At the time, Odisha did not have the distribution networks or platform infrastructure seen in larger markets. That shaped how the company grew.

“Every time we hit a wall… we ended up building it ourselves. Music led to television, television led to digital, digital led back to television with Sidharth TV, and along the way we added FM radio and film production.”

The approach stayed consistent as the business expanded. “Own your content, own your audience relationship, and don’t wait for someone else to value what you already know is valuable.”

Success as a combination, not a single metric

Agrawal does not treat profitability, reach and cultural impact as separate tracks.

“If you chase only profitability without cultural relevance, the audience will see through you in a week, they are deeply connected to their roots. If you chase only cultural impact without the reach, you become a festival-stage act that nobody remembers on Monday. And if you have reach without a sustainable model, you will burn out within two years.”

Longevity is the measure he returns to. “For me, the real measure of success has always been longevity, are you still standing, still relevant, still creating after ten, twenty, forty years?”

That approach has carried the business through multiple format shifts. “We survived the transition from cassettes to CDs to TV to digital streaming because we never chased just one metric.”

Talent movement and the role of local ecosystems

Agrawal does not see talent leaving Odisha as a loss. “If an Odia artist or technician goes to Mumbai or the South and succeeds there, it proves something to the world about what Odisha can produce.”

The question, he says, is whether the local ecosystem gives them a reason to stay connected. “The real question is not whether people leave, the question is whether they have a reason to come back, or to stay connected.”

Digital distribution has already changed how that plays out. “Today, an Odia creator sitting in Bhubaneswar can reach millions without moving to Mumbai.

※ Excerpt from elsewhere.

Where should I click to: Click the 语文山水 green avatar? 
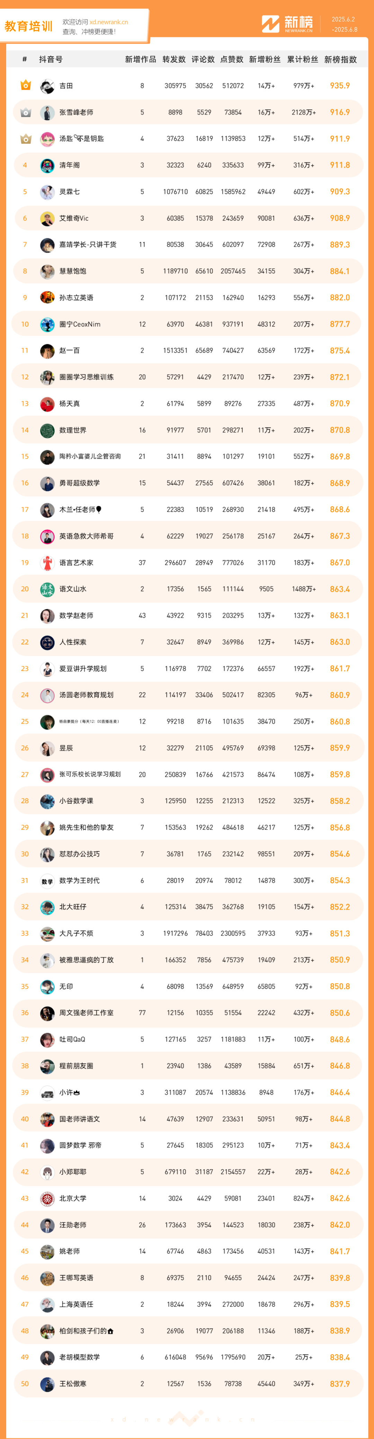47,589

Our own YouTube channels have over 25 million subscribers cumulatively.”

Cultural specificity as a growth lever

Agrawal is clear about what does not work. “The biggest mistake regional industries make is to look at what works in Hindi television or Bollywood and try to replicate it in their own language.”

Programming across the company’s network, including Sidharth TV, is built around local context. “We produce content around Jagannath culture, Odia culture, all types of Odia folk forms… because that is where the emotional connection is deepest.”

That focus has delivered scale in specific formats. “Our Rath Yatra live streams on YouTube draw millions of viewers globally.” The emphasis is on execution rather than dilution. “Don’t dilute the content, upgrade the packaging.”

Distribution, platforms and control

The decision to build and operate its own platforms sits at the centre of the company’s strategy. “When you build on someone else’s platform, you are a tenant. They can change the rules, change the algorithm, change the revenue share and you have no say.”

The company’s digital network now reaches over 25 million subscribers, creating a direct feedback loop with its audience. “We have a direct relationship with our viewers. We know what they watch, when they watch, what they skip.”

That base supported the launch of television. “When we launched Sidharth TV in 2021, we were not starting from zero. We already had a proven digital audience.”

Ownership also shapes programming decisions. “We could launch Jay Jagannath TV as an ad-free devotional channel because it was our call.”

Structural gaps in the industry

Agrawal points to business infrastructure as a constraint. “Odisha has no shortage of creative talent… What the industry lacks is professional infrastructure: proper talent management, transparent revenue sharing, structured production financing, and strong intellectual property frameworks.”

Training is another gap. “Anyone who wants professional-grade training has to leave the state. That needs to change.”

Consumption has moved ahead of perception

Agrawal sees a gap between audience behaviour and how the market is viewed.

“Regional language content is growing rapidly on streaming platforms… Yet when national media, advertisers, or investors talk about the entertainment industry, they still default to Hindi and the southern languages.” Markets like Odisha are often grouped together. “Odisha gets clubbed into ‘rest of India’ and gets residual budgets.”

He also points to a mismatch between demand and supply. “Audiences are streaming Odia content in growing numbers, but the volume of high-quality original content is still limited.”

Building ahead of the system

Across formats, the company’s expansion has followed the same pattern: identify the gap, build the layer, and retain control of distribution and audience. “The ecosystem became a reality not because we sat down and designed it, but because at every stage, the market left a gap and we chose to fill it rather than complain about it.”

The demand, he says, is already in place. “The audience is already there. We just need the industry to catch up with the audience.”